Saturday, April 07, 2007

Spring Harvest

Here's the deal, I have always envisioned myself as having a bit of a black thumb. Everything I plant dies. This year as we started from scratch in the front and back yards, I wanted (okay, DEMANDED) that we produce some food in the gardens.

There is no way it's cheaper. Not when you factor in the water we pay for to grow the stuff. And don't even factor in the hours it takes of tending it day after day. The simple fact is it tastes better. WAY BETTER.

But there I am with my black thumb begging Lyle to plant something because he has such a handsome green thumb.

This year, I seized my opportunity. Fresh yard, fresh year, fresh thumb. Or so I hoped. As a caution against being disappointed, I assume that everything I plant will die. Imagine my delight when only half die. Or this year, imagine my delight when only about 25% do poorly! Yes, contrary to what I could have you believe, not all I sink into the land turns gold. But since I assumed so much would fail, I have greatly over planted to compensate. Hence my joy in bringing you these lovely photos.

Two weeks ago the garden surrounding the fountain in the front yard.

Today, the garden around the fountain in the front yard! (pre-harvest)

When I was in Arizona visiting Mickey Utendale, she made an amazing salad of tomatoes layered with peeled oranges, sweet onions, chopped basil and then drizzled with balsamic vinegar. (more details on request, if you need them) The beauty of the recipe is that besides the onion, I have everything else growing in my yard!

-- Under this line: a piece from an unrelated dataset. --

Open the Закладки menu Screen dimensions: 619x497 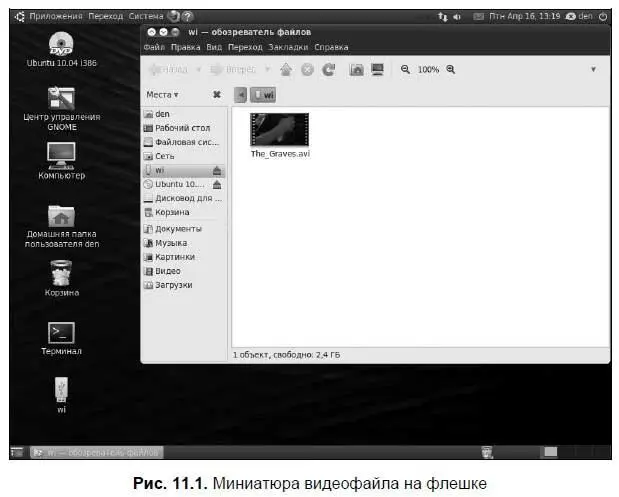pyautogui.click(x=289, y=47)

Oranges and tomatoes from the back yard. I commented to our horticulturist friend, Brad, that the tomatoes didn't look ripe, but they were falling off the vine. He told me perhaps they were a different variety that didn't turn red on the outside. He's right!
So for dinner tonight we had the tomato/orange salad, rotisserie chicken, fresh garden green salad with duck confit (planned over from Christmas) and for dessert Lyle made tiramisu. Ugh, I need to go to the gym...

4 comments:

Rachel said...

That sounds beautiful! And you know, a lot of gardening is like anything else, I think. Practice. Luck, persistence and lots of practice.

Sarah K. said...

I can't even start planting here for another month, and you already have foods to harvest! I am so envious right now.

Jim said...

Hate to be a Debbie Downer Sarah, but we planted those tomato plants last September and we've been harvesting since Christmas.

Not every day. But often enough for me to feel guilty telling you...

Sarah K. said...

I suppose that's what I get for living in the Frozen North.... On the other hand, I don't think I could handle a Christmas harvest. That would mean there's no snow, and I tend to pout a lot when there's no snow at Christmas.